American film director

Donna Lynn Musil (born April 15, 1960) is an American documentary filmmaker, writer, and activist exploring the subculture of U.S. military brats.
She wrote and directed the 2006 documentary Brats: Our Journey Home, a film about growing up the child of a military family and the effect it has on that child's adult life. She is also the founder of Brats Without Borders, a nonprofit organization dedicated to increasing awareness, celebration, and support for military brats and other third culture children.

The feature-length documentary is narrated by singer-songwriter Kris Kristofferson and features interviews with General H. Norman Schwarzkopf, author Mary Edwards Wertsch, psychotherapist Stephanie Donaldson Pressman, and numerous other adult brats, aged 20 to 70. The film has been screened in over 100 locations around the United States, and has to date been screened at 21 film festivals, winning five awards.

Musil is also a journalist and attorney by trade.

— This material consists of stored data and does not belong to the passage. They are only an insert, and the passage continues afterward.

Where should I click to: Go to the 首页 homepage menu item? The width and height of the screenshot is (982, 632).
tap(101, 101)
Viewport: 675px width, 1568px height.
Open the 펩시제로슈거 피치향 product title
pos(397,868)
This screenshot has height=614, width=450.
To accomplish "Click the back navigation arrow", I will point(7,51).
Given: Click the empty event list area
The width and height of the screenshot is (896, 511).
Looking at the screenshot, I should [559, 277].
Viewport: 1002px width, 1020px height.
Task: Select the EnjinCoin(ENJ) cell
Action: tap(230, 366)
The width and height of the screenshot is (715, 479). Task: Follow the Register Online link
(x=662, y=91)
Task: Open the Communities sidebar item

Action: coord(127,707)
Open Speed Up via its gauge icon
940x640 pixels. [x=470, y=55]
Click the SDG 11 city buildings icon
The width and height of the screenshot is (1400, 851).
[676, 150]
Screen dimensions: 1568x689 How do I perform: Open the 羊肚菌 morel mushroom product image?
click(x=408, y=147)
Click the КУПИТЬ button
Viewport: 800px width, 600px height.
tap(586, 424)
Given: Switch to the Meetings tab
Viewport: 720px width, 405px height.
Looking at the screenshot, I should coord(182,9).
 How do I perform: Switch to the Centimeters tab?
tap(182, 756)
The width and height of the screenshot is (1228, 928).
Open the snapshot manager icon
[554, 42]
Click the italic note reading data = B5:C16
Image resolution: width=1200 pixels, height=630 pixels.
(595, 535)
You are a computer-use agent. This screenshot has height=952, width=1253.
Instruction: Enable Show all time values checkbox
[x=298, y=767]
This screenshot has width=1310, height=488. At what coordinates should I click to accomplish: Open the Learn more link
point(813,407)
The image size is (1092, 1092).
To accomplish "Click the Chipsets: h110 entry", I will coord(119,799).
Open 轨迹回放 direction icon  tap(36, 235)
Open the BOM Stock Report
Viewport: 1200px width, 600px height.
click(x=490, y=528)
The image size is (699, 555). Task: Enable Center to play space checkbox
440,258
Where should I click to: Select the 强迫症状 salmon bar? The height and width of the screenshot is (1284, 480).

An expert in the field of military brat studies, Musil conducts extensive Q&A sessions after screenings of her film and speaks on the topic with a variety of audiences, including current and adult brats, military, educational, corporate, and mental health care professionals.

==Early life==
Musil was born into a career Army family on April 15, 1960. By the time she was eight, her father, Ltc. Louis F. Musil (deceased), a JAG lawyer and judge, had been away two years of her life, in the Vietnam War. Musil grew up in the very mobile lifestyle of an Army brat, moving frequently and never having a hometown. By the time she was sixteen, Musil had moved twelve times and lived on three different continents, including living in Georgia, Virginia, North Carolina, Korea, Germany, Kentucky, and San Francisco.

Musil attended three different high schools, her Ninth grade was spent at Taegu American High School in Taegu, Korea - her tenth grade at Ft. Knox, Kentucky - and after her father died of cancer two months after her 16th birthday, she finished her third and final year of high school at Columbus High School in Columbus, Georgia (graduating early).

She graduated from the University of Georgia with an A.B. in Journalism in 1981 and a Juris Doctor degree in 1985, and is a member of the State Bar of Georgia.

==Career==
Musil's career has included journalism, law, documentary film-making, and writing. She worked as an on-air radio news director, an attorney with the AFL-CIO and the International Brotherhood of Electrical Workers, and an executive assistant with Sony Pictures and Castle Rock Entertainment, before pursuing a full-time independent writing and filmmaking career in 1994.

She has served on the Board of Directors for Women in Film/Atlanta, and has won writer's fellowships to the Hambidge Center in Georgia, Fundacion Valparaiso in Spain, the Helene Wurlitzer Foundation in Taos, New Mexico, and Centrum Arts in Port Townsend, Washington. The Executive Director of the nonprofit organization Brats Without Borders, Musil currently lives in middle Georgia.

==Brats: Our Journey Home==
Brats: Our Journey Home is a documentary on the subculture of American military brats.

===Conceptualization===
The idea for Brats: Our Journey Home took root during Musil's impromptu reunion with her Taegu American High School friends in Washington, DC in 1997. She then read all of the research available at the time, including Mary Edwards Wertsch's groundbreaking book Military Brats: Legacies of Childhood Inside the Fortress, and Stephanie Donaldson Pressman's The Narcissistic Family, which Musil reports, opened her eyes as to "why I was the way I was." Over the next 5 years, Musil conducted her own independent research, interviewing over 500 military brats of all ages, races, religions, and branches of service, along with other experts in the field, including Wertsch and Pressman.

===Reception===
The documentary premiered at the Rhode Island International Film Festival in August 2006. It has to date been invited to 21 film festivals, winning five film awards. It continues to be shown in and near American and Canadian military communities in the U.S, Canada, and also at many locations on or near U.S. military bases overseas. Musil has announced that The Military Channel is planning to air the documentary in the near future.

==Brats Without Borders==
Musil is also the founder of Brats Without Borders, a nonprofit organization dedicated to promoting awareness of the lives, culture, issues, and needs of current and former military brats. In 2008, Brats Without Borders launched the "BRATS Support Network & Discussion Forum", an on-line forum for brats and third culture kids of all ages. Musil continues to amass data on the effects of growing up military.